Written problem: Arrange every line of the listing below as a Markdown table with two columns, No. and Line, numbering each row and skipping blank lines. Leave the pictures out.

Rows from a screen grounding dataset
** Start **

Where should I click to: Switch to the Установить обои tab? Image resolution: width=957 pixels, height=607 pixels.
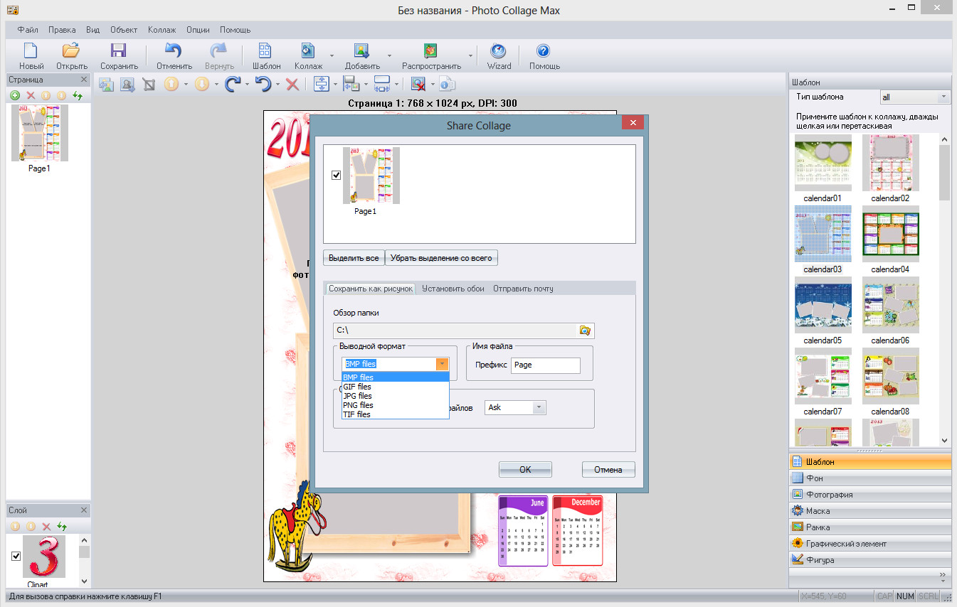pos(453,289)
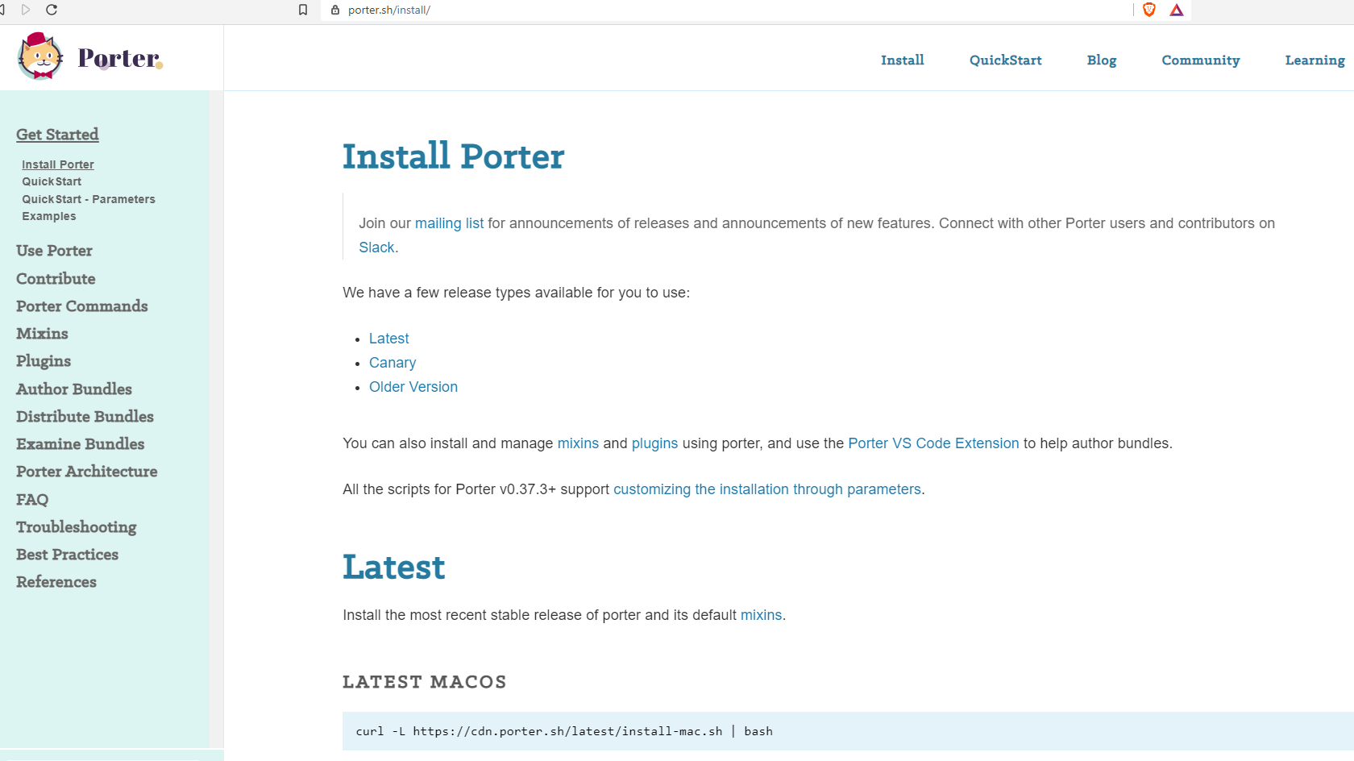Bookmark this page using the bookmark icon

click(303, 10)
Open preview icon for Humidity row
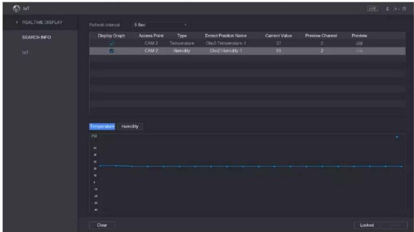 (x=359, y=51)
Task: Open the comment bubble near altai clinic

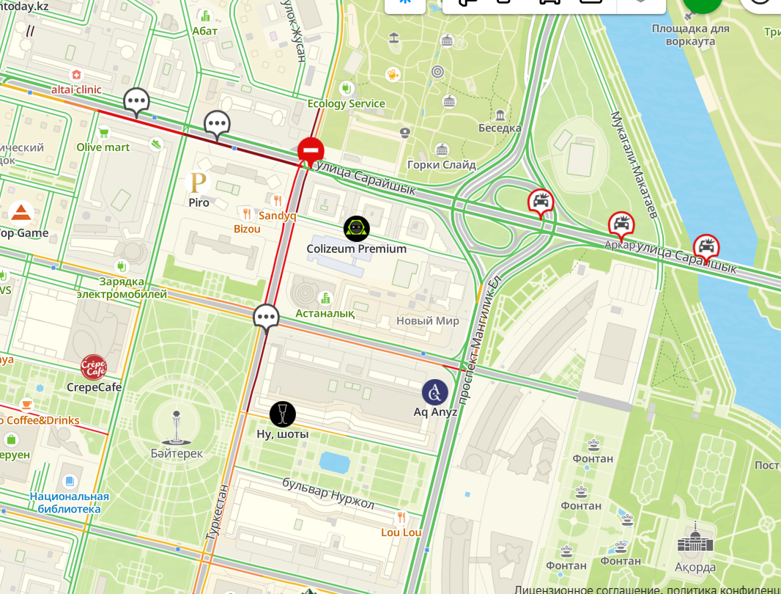Action: [x=136, y=102]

** End **

Complete answer:
| No. | Line |
|---|---|
| 1 | Where should I click to: Switch to the Установить обои tab? Image resolution: width=957 pixels, height=607 pixels. |
| 2 | pos(453,289) |
| 3 | Bookmark this page using the bookmark icon |
| 4 | click(303, 10) |
| 5 | Open preview icon for Humidity row |
| 6 |  (x=359, y=51) |
| 7 | Task: Open the comment bubble near altai clinic |
| 8 | Action: [x=136, y=102] |